La Confederación Sordos de Venezuela (Consorven), en un estudio publicado en enero de 2021, con enfoque en el impacto de la pandemia sobre las PCD, arroja algunas luces sobre la gravedad del problema, específicamente, en el tema de la salud: de las 103 PCD consultadas, 84% requiere atención médica asociada a la discapacidad con la que viven, y de esta proporción, 58% requiere de atención especializada; 31%, rehabilitación médica y 12%, servicios de salud mental.  

Las cifras citadas anteriormente por sí solas no son suficientes para explicar la dimensión de la vulnerabilidad con las que viven las PCD. Ese mismo estudio determinó que 74% de las personas con discapacidad no accede regularmente a los servicios médicos por diversos motivos, entre los cuales destacan los graves problemas del estándar de accesibilidad, tanto física como geográfica. 

Cuando hablamos de PCD, el transporte es un servicio fundamental, especialmente cuando se trata de personas con alguna discapacidad motora y en este espectro, 13% de esta población no tiene acceso a servicios de salud por falta de transporte.

33% de las PCD ha dejado de recibir atención médica por ausencia de servicios de salud cercanos a sus domicilios, con las consecuencias sobre la calidad de vida que la falta de atención médica tiene sobre esta población afectada. 

De la misma forma, 51% de las personas consultadas por Consorven sostiene que los centros de salud no son accesibles geográficamente, ya que 48% de las personas debe recorrer entre 5 y 10 kilómetros para recibir atención médica y 43% recorre más de 10 kilómetros. 

La llegada de la pandemia por el Sars-Cov-2 dentro del sistema público de salud relegó a segundo plano la atención de otras condiciones de salud y, en consecuencia, también la atención de personas con discapacidad, por lo que se han visto desprovistas de atención médica. 

En algunas sesiones de trabajo entre Consorven y Acción solidaria, llevadas a cabo este año, fue discutido el impacto negativo que ha tenido los cierres de las Salas de Rehabilitación Integral, asociadas a la Misión Barrio Adentro durante la pandemia, lo que ha desmejorado considerablemente la calidad de vida de las personas beneficiarias de estos servicios. 
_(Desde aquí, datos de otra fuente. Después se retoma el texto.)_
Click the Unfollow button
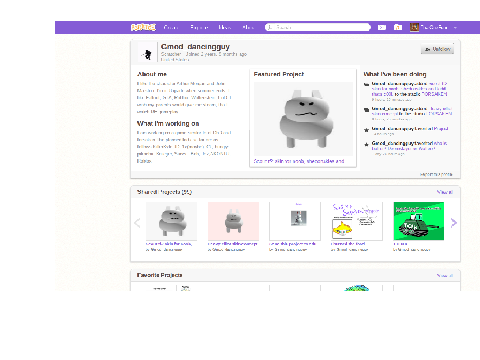click(437, 49)
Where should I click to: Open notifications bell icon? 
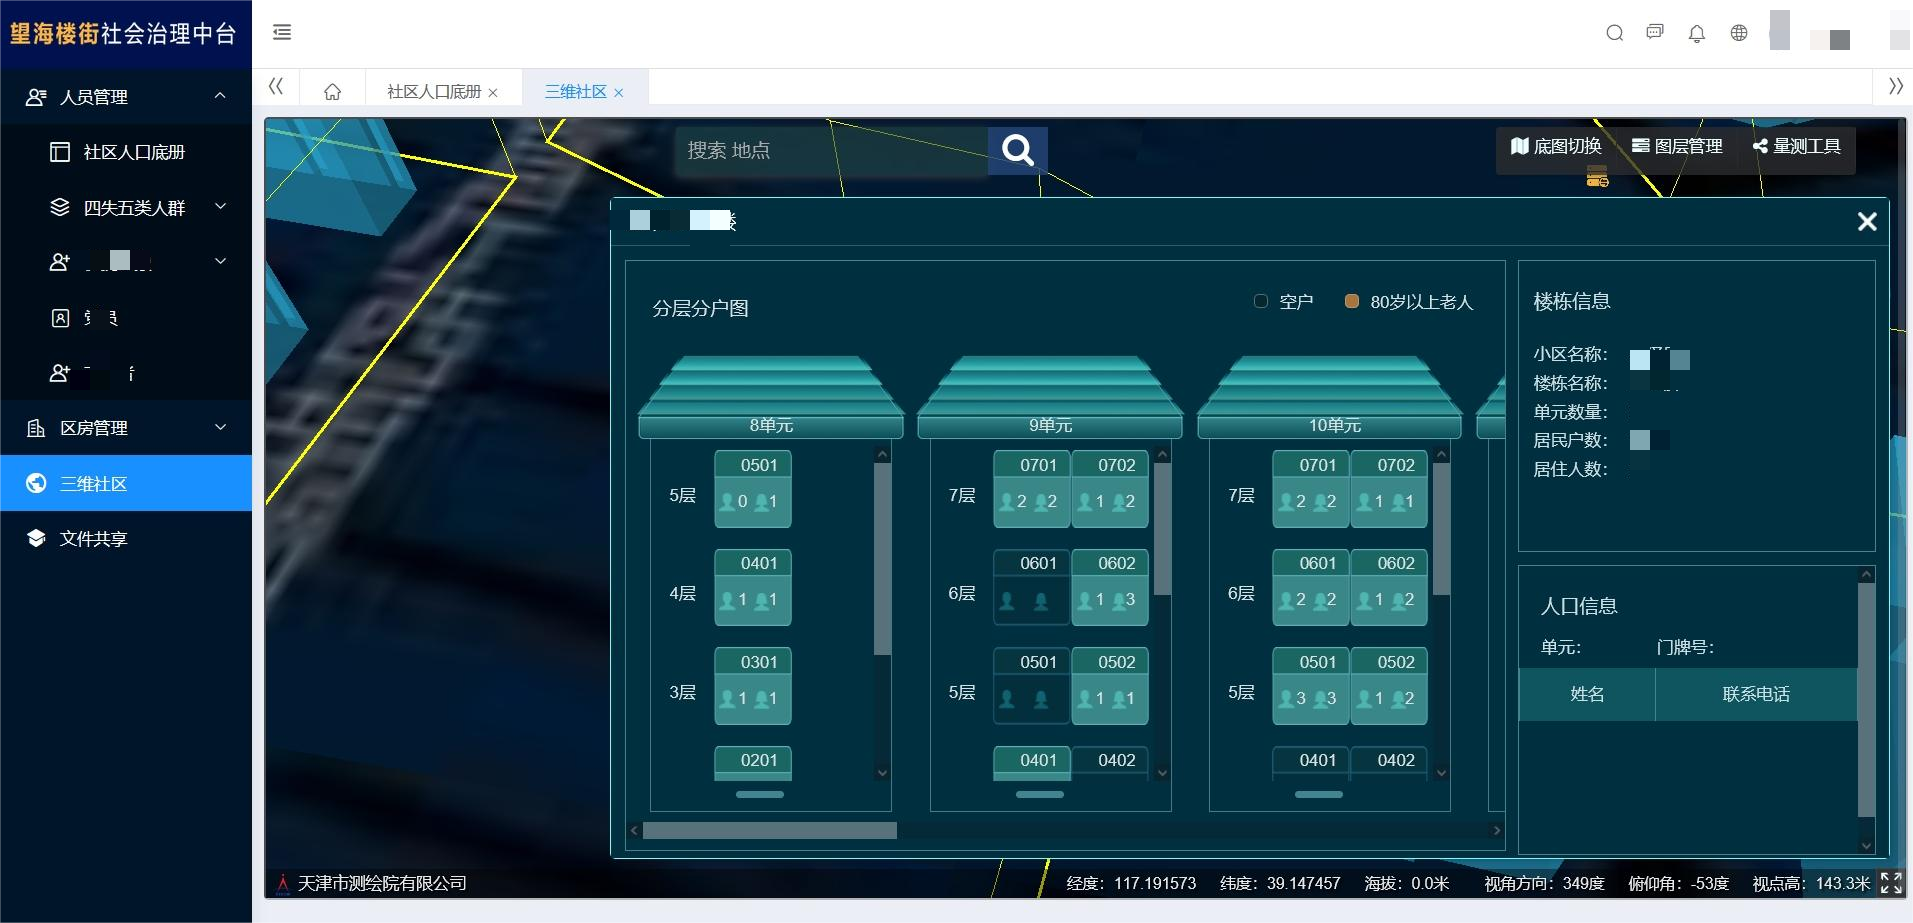pos(1696,34)
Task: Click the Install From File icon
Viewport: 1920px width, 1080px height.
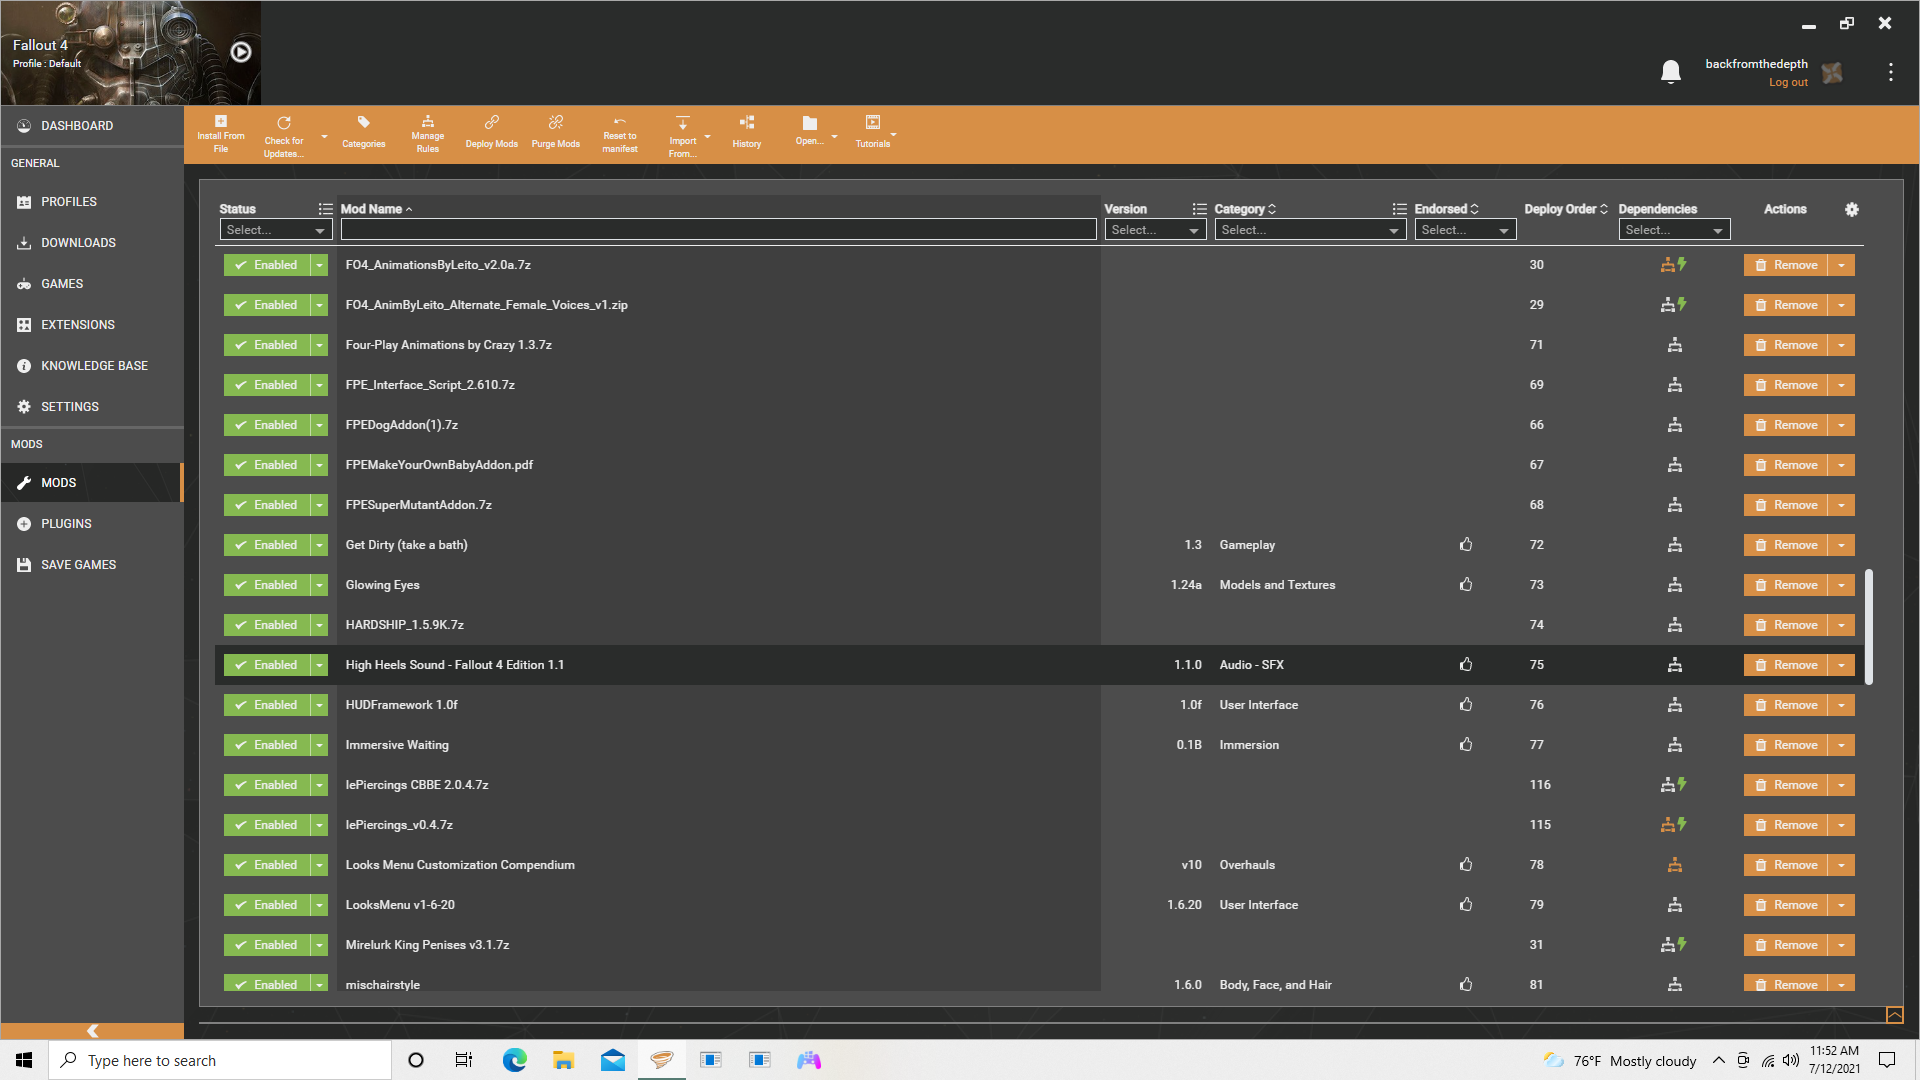Action: [x=222, y=132]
La situación es tan grave que 81% de las PCD consultadas en el estudio de Consorven no recibe atención médica desde hace más de un año, lo que determina las consecuencias notables que ha tenido la pandemia en el ya precarizado sistema público de salud.

Los problemas son de asequibilidad y accesibilidad: 48% de las personas que vive con alguna discapacidad no accede a servicios médicos por falta de recursos económicos, lo que impide a esta población, y a sus familiares, acceder a servicios privados o, incluso, pagar transporte para acudir a algún servicio público de salud. 

La afectación del derecho a la salud de las personas con discapacidad es global, ya que existen hechos que constituyen vulneración a los estándares de disponibilidad, en cuanto al número de servicios y bienes de salud disponibles y adaptados a sus discapacidades; accesibilidad, tanto en su dimensión física como en la económica, por las largas distancias que deben recorrer las personas para recibir atención médica y la falta de recursos económicos para poder sufragar los costos que estos traslados conllevan y, por supuesto, repercute igualmente en el estándar de calidad. 

La atención de grupos vulnerables es prioritaria y en los planes de respuesta, necesariamente, debe considerarse un enfoque de discapacidad y no solamente limitado a discapacidades físicas, sino que incluya el espectro de discapacidades completo: visuales, mentales, múltiples. Solo de esa forma se puede garantizar una inclusión y respuesta adecuada, que garantice servicios y bienes de salud mínimos que permitan mejorar y salvar vidas.